Keeping an Eye on Government Snooping 232
abb_road writes "BusinessWeek looks at the need for better electronic privacy safeguards in light of NSA call monitoring, and more recent administration pushes for ISP data-retention. As the article discusses, though safeguards are already in place, they're easily bypassed, based on older communication norms and don't take into account any 'war-time necessity' arguments." From the article: "There's a crying need for better privacy safeguards that reflect today's world -- and mirror a consensus among America's gadget-happy, cell-phone addicts whose daily chats and text messages are grist for Echelon's computers."
Consensus? We've already got one. (Score:3, Interesting)
Of course this audience will blame it all on other people not being as smart, etc., but by a 2-to-1 ratio [go.com], people just aren't worried about it. That would usually qualify as a workable consensus... and makes it hard to gin up that sense of urgency needed to move things, politically.
And, of course, when Canadian intel people used online chat monitoring as part of their bust on those clowns that were busy procuring weapons and explosives to attack the parliment building (and that makes the news for the average viewer), that tends to further lessen the general public's interest in reducing the ability to repeat that success. Let's face it - most people aren't really all that worried if it's clear that they dial everyone they know and send a flurry of text messages at the end of every American Idol episode. Articles and comments by and for the technorati aren't going to ever feel meaningful to most folks (you know, the ones that form the consensus). Just sayin'.
Is skype still encrypted all the way? (Score:3, Interesting)
Re:Consensus? We've already got one. (Score:3, Interesting)
Your anecdote represents one side of the public perception, and you're right that there's a disturbing apathy about these things among the population at large.
But there's another side that also makes the news. In the UK, the police now shoot people for getting on tube trains, and veteran members of the Labour Party are manhandled out of party conferences for having the audacity to... <shock> utter a single word of criticism (it was "nonsense") about the government justification for invading Iraq </shock>. Stories like those make headlines, too, and at least for a while even the average man or woman in the street thinks something's wrong. If only they remembered...
Nobody weighs the "good vs. bad" results. (Score:5, Interesting)
Why is there no statistic whatsoever? Not even a forged one? Why can't be said "Look, there was this or that attack, and because we did efficient wiretapping it was avoided"? Maybe because there was NOT A SINGLE incident like this?
Instead we have innocents arrested and even shot because they "acted suspiciously" or because "someone thought they were doing something". Who does the bigger damage? The terrorists, or those that claim they're fighting the terror?
Balance between risk: terrorism vs state power (Score:2, Interesting)
After two centuries of liberal democratic evolution, we have developed many checks on state power.
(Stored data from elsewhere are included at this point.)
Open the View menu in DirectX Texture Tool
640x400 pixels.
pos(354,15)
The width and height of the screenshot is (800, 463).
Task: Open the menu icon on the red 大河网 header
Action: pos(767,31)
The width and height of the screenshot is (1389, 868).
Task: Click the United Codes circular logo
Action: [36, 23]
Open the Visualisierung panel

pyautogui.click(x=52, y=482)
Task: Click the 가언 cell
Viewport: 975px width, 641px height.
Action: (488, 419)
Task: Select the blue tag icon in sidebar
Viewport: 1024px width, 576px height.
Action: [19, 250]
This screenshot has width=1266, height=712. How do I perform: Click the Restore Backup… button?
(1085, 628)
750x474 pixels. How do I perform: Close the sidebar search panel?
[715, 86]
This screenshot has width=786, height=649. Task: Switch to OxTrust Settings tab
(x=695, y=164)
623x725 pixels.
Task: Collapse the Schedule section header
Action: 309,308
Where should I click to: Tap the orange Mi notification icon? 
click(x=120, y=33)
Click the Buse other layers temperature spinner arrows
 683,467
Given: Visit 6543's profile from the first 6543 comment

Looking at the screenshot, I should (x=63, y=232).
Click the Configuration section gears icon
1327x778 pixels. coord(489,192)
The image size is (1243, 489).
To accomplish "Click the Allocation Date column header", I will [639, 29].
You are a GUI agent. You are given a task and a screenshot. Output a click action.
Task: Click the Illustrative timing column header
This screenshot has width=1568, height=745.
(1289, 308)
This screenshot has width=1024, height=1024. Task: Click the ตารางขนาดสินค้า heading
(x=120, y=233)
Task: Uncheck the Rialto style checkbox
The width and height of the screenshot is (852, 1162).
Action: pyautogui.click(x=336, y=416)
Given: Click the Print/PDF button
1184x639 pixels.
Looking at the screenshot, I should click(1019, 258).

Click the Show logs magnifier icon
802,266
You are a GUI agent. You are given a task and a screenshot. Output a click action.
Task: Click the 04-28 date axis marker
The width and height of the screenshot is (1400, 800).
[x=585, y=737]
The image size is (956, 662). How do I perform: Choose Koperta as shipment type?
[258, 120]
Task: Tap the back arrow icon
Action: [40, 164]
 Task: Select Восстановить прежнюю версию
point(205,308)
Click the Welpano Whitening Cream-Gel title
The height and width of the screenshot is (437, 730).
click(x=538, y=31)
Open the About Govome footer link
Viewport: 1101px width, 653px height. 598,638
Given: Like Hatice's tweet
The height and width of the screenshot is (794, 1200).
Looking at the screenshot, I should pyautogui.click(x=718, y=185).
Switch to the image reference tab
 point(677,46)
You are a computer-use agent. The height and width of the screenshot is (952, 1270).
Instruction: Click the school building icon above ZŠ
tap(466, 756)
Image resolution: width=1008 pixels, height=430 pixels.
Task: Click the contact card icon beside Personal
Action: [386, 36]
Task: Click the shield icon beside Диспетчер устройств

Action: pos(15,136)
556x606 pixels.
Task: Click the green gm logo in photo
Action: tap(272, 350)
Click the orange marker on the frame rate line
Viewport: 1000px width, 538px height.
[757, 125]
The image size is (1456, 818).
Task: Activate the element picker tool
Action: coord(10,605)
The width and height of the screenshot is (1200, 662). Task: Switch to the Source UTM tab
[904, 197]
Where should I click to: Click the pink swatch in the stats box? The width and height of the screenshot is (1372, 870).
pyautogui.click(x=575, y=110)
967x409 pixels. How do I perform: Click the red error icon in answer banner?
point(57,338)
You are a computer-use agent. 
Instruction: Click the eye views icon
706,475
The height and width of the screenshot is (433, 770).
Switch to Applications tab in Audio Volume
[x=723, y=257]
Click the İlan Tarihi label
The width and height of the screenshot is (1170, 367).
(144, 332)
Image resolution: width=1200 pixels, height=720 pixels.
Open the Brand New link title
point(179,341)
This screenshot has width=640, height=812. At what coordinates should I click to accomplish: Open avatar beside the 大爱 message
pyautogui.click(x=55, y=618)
Since we haven't faced terrorist foe on this scale in a long time (perhaps since the Barbary Pirate days), our pre-9/11 system wasn't particularly well-adapted to deal with such threats.
The question we need to ask is not "Are we living up to the Platonic ideal of a free state?" but "What is the reasonable tradeoff between the risk of giving the state too much power and the risk of making it too easy for terrorists to attack us?"
The operative portion of the old adage of about trading liberty for security is that giving up essential liberty is a mistake. Until someone can point to any material harm being done by the NSA wiretapping, it doesn't sound like any essential liberties are being sacrificed here, and the improvement in security seems reasonably compensatory for the risk (of over-empowering the state) undertaken.
hmmm (Score:2, Interesting)
Re:Not likely when you shoot the watchers (Score:4, Interesting)
What really bothers me is that, despite what we might like to be the case, history has borne out this fact. Most human beings who have lived, have lived under the boot of some warlord/king/dictator of some kind. What's more, many of them lived happily under that boot.
Sometimes I wonder if the human race is predisposed to living under tyrannies, and if decomcracy is just a blip, a temporary anomaly in the long story of human servitude.
Re:Only terraists... (Score:3, Interesting)
Sure, we can catch people mixing up homebrew TNT or crystal meth, but that only scratches the surface.
Just think of the benefits to be gained in hygene. Currenly there's no point in passing laws making hand washing mandatory after performing an excretory function, but with video evidence such a law would be enforceable. We could write automatic image processing routines to detect those occasions when you got to the loo and don't wash up afterwards. Three strikes and your're doing time - let's have a zero tolerance policy here. Later versions could evaluate for the thoroughness of the cleasing and make sure that only government apporved brands of soap were employed in the cleansing operations. Just think of the epidemics that could be avoided.
And it's not just physical hygene we could enforce. We can address spiritual cleanliness. All we need to do it pass a law making it illegal to play with yourself. You could put all the names on a sex offenders register perhaps. We could criminalise millions who might otherwise remain beyond the reach of law enorcement. Oh what a great day for mankind!